In a Mist: The Clearing by Heather Davis
"What's going on here?" Amy crossed her arms over her chest and glanced back at the farmhouse, at the shiny truck in the driveway. "That's a new truck, isn't it? That's not a classic."
"And the apple tree--and the summer days..." Amy's eyes clouded with emotion.
"Well--" Henry began.
"You're not from here," she murmured.
"Yes, I am."
"No. No. It can't be. This isn't possible." Amy backed away from him, backed all the way through the empty field, watching him while she vanished into the mist like a ghost.

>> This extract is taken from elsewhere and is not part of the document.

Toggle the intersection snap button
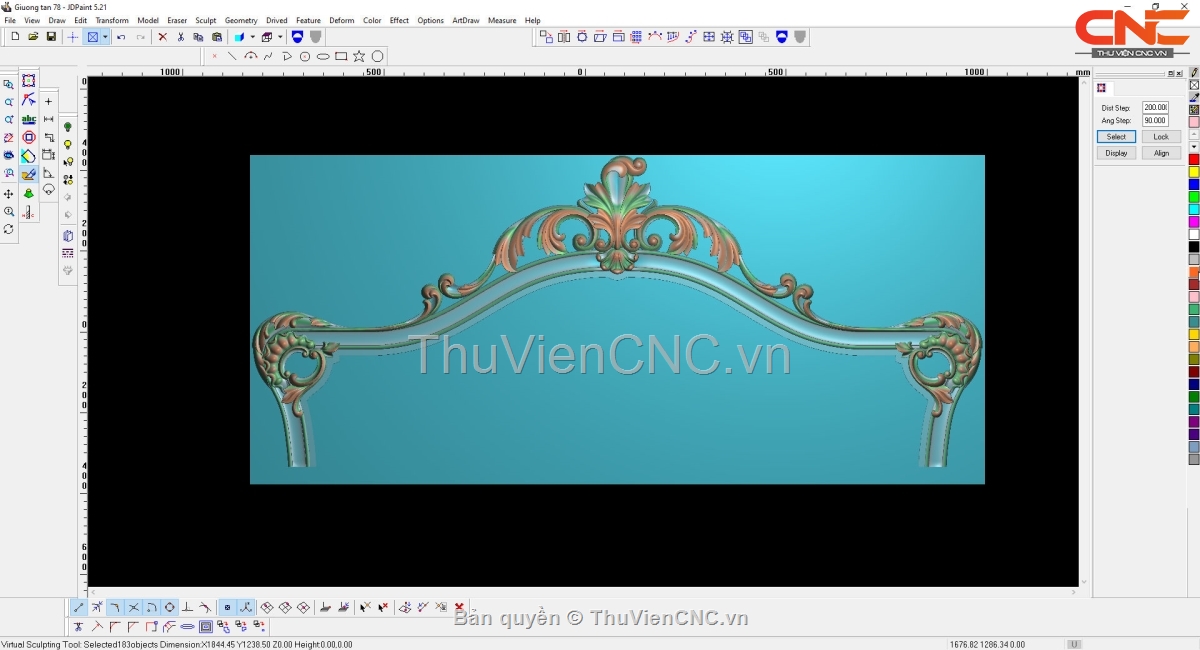Viewport: 1200px width, 650px height. [133, 607]
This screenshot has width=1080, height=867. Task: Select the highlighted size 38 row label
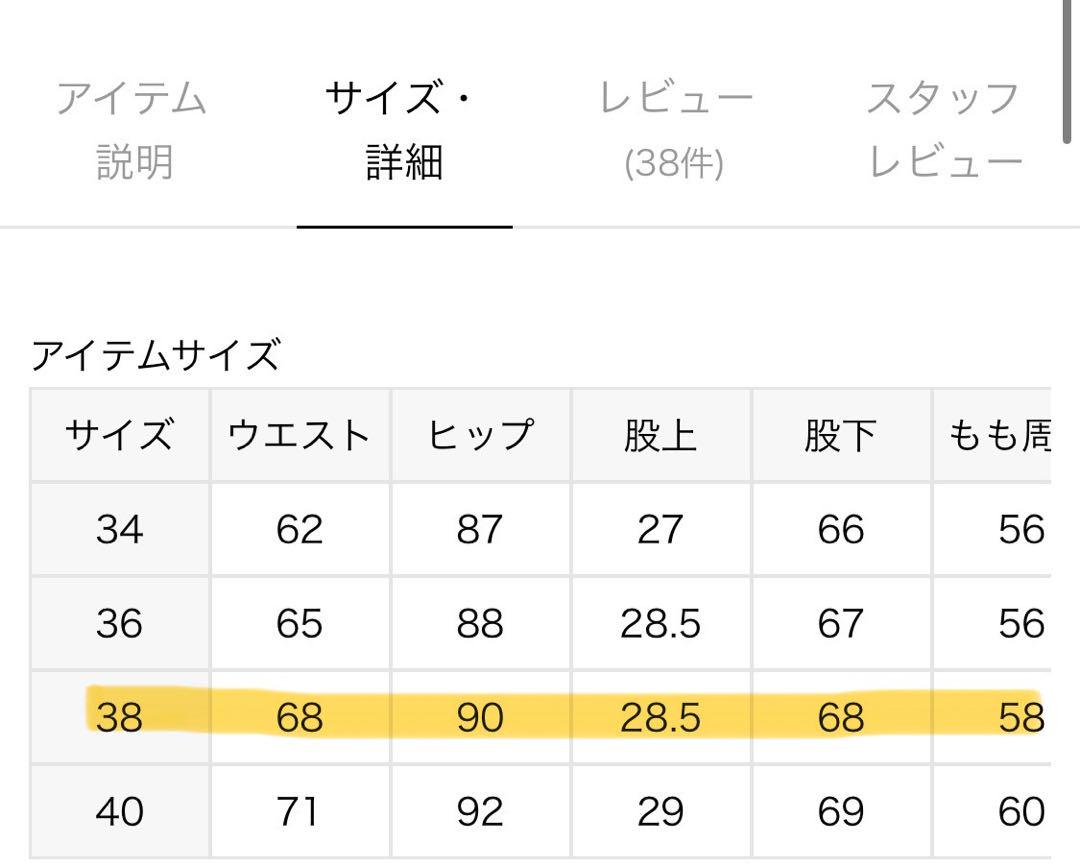120,717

Fleeing an abusive boyfriend, Amy moves in with her great-aunt Mae, sharing the small trailer and beginning her junior year at the small rural high school far from home. Mae, who never married after her fiance Joe died at Iwo Jima, gives Amy the space to find her way, and a kind local boy, Jackson, tries to draw her into school activities, but Amy is a girl hoping to leave her past life behind but having no hopes for the new one before her.
Then, chasing Aunt Mae's dog in the nearby fields, Amy's curiosity is drawn to a deep mist in the woods at the edge of the field, and pushing through the strangely deep fog, she finds a clearing where she meets a boy resting in the shade beside an old rotary push mower. A compelling friendship soon develops between the two and they begin to meet in their place often.
But Henry is a boy, the only one in his family, who realizes that they are living in a cocoon of suspended time, in a life with a past but with no future, only a recurring and inescapable present.
Gradually the situation unfolds to both of them. Henry sees that the time loop began when his mother received a telegram from the War Department, notifying her that his brother Robert was missing in action in the war in the Pacific. Fearing for his mother's sanity and health, that night Henry prays that the feared future, with the news of Robert's death, will not come and finds himself in a world in which it is always early June of 1944. Days are always sunny and warm and the new apples never ripen there, but soon, as Henry and Amy fall deeply in love with each other, they realize they are from two different times, and together they must find different futures in which Henry can live out his family's and his own future in his time.
Although Heather Davis' The Clearing (Houghton Mifflin, 2010), shares a supernatural element with the current run of teen vampire and werewolf romances, the similarity ends there. A novel romance of great sweetness and poignancy, this one successfully builds parallel worlds, both of which seem as real as the young lovers who try to move between them. Avoiding an easy ending in which the two discover a way to be together through time, author Davis yet finds a believable way for Henry to change Amy's own life for the better in a final proof of his love, an ending in which true romantics will be satisfied and the novel's theme of timeless love remains uncompromised.